Speaking to NBC News, Tomas Ramirez recounted his conversation with daughter Alyssa as she returned from her prom at 2:45 a.m. Sunday.

“She wakes me up and I say, ‘Honey what's going on?’ and she says, ‘Dad, what do I do? My car has been in the water. What do I do?’” he said.

“Back the car up,” Ramirez added. “She says, ‘I can't, Dad. The car's tipping.’”

That was the last time he spoke to his 18-year-old, who was driving to her home in Devine, Texas, when she encountered raging floodwaters. There were no barricades on the road and the car stalled in the high water a few miles from her home, her family says.

“I never got to talk to her again,” Ramirez told NBC News. “It was a horrible conversation.

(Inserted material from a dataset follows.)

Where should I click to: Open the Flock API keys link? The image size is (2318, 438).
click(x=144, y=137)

But at the same time I got to treasure it because at least I had that conversation with her.”

Rescue workers who found his daughter’s body later told him that Alyssa had a smile on her face, he said.

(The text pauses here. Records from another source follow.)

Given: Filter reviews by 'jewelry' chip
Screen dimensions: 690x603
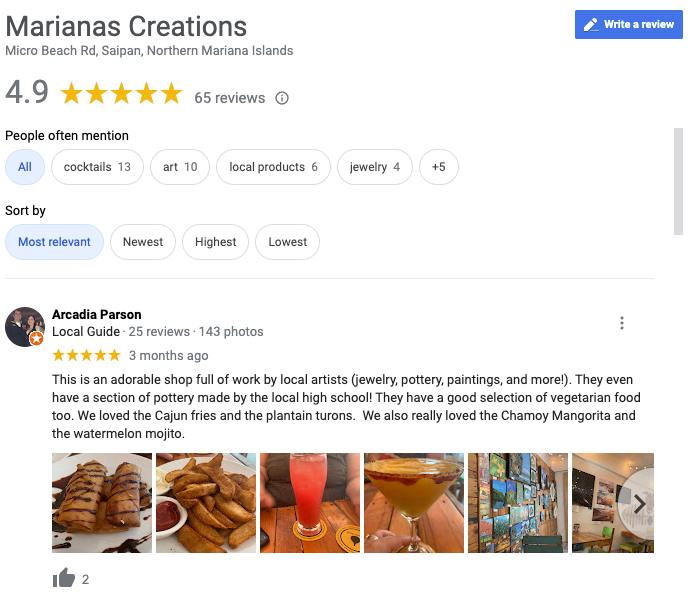Looking at the screenshot, I should point(375,167).
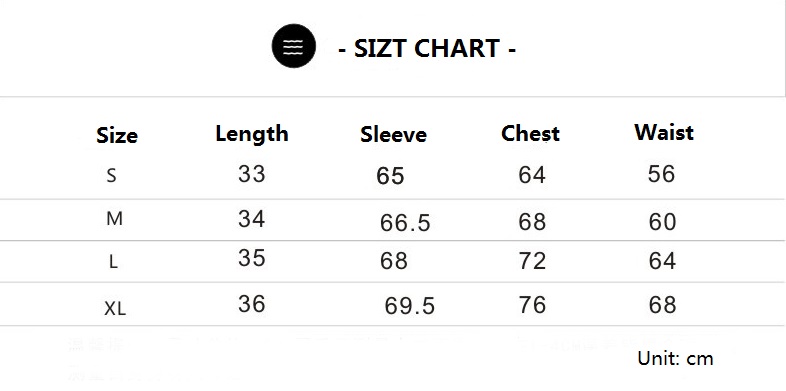This screenshot has height=391, width=786.
Task: Select the M size row label
Action: tap(114, 219)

“You would imagine a child in that situation would just be in absolute terror — It's cold, it's black and she was in absolute isolation," he said. "You would think that when they find a child like that she would have a look of terror on her face, but she did not.

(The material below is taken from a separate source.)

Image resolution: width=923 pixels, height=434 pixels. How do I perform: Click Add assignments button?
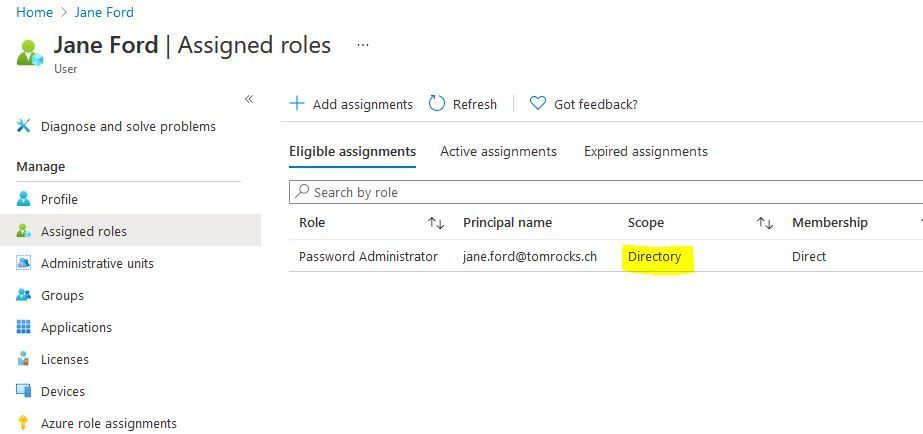tap(351, 104)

Ramirez added: “I shared it with my family and it brought such comfort to them."

At least 23 people were killed and another 11 were missing in the series of storms that pummeled Texas and Oklahoma, causing historic flooding in a region that had been crippled by severe drought.

The death of Alyssa — homecoming queen, star athlete and student council president — shook her hometown to its core. The First Baptist Church set up four overflow rooms to accommodate the mourners who wanted to pay respects to the athlete and scholar on Tuesday, according to NBC station WOAI.

Related: 'Not Going to Stop': Hope Remains as Body Found in Flood

Even with his grief so new and raw, Ramirez said he found some comfort in thinking about how Alyssa being remembered by those around her.

"This child will best be remembered for just the big old smile she had for everybody, the love she had for everybody," he said. "And her insistence on everybody knowing that there was only one way to heaven and that was through Jesus Christ and she would make sure she shared that with whoever it was."